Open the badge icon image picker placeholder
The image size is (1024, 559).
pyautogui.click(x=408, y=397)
___
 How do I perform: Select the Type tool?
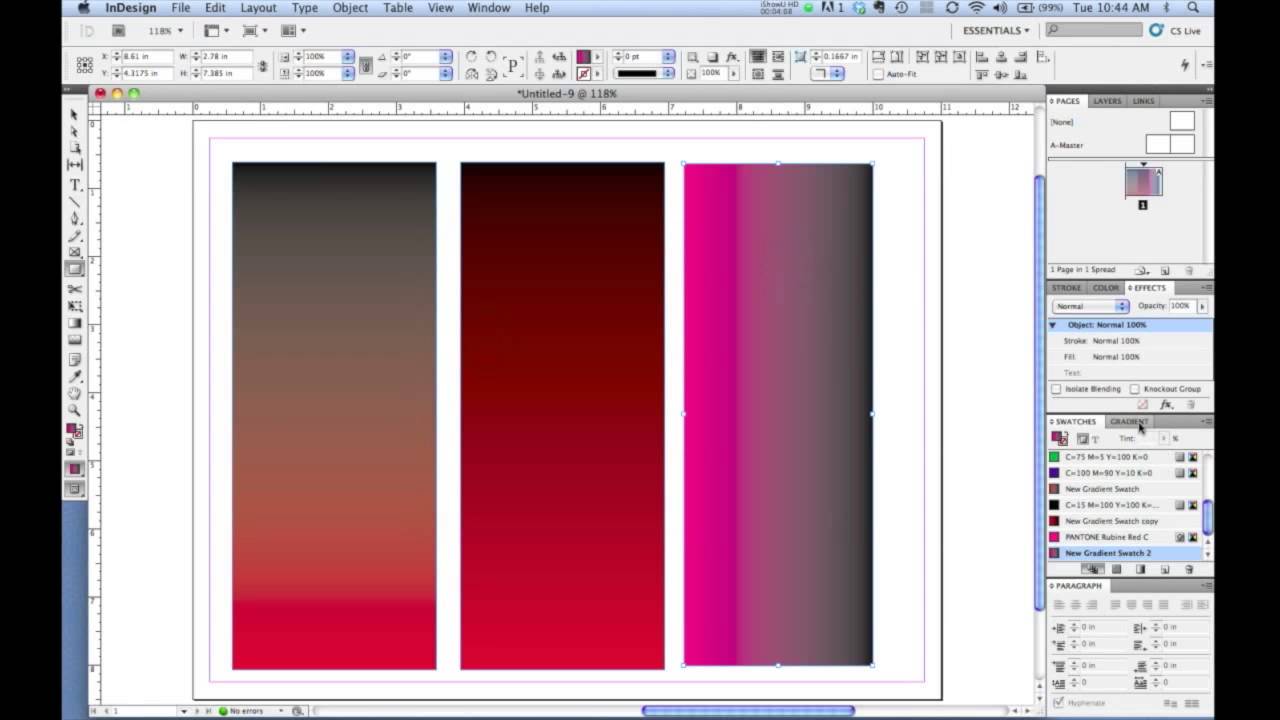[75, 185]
___
=== Your task ===
Edit the lines from the line with "Open the badge icon image picker placeholder" through the line with "pyautogui.click(x=408, y=397)" so that "badge" becomes "avatar", and give back only those lines with everything else left as it is.

=== Exercise output ===
Open the avatar icon image picker placeholder
The image size is (1024, 559).
pyautogui.click(x=408, y=397)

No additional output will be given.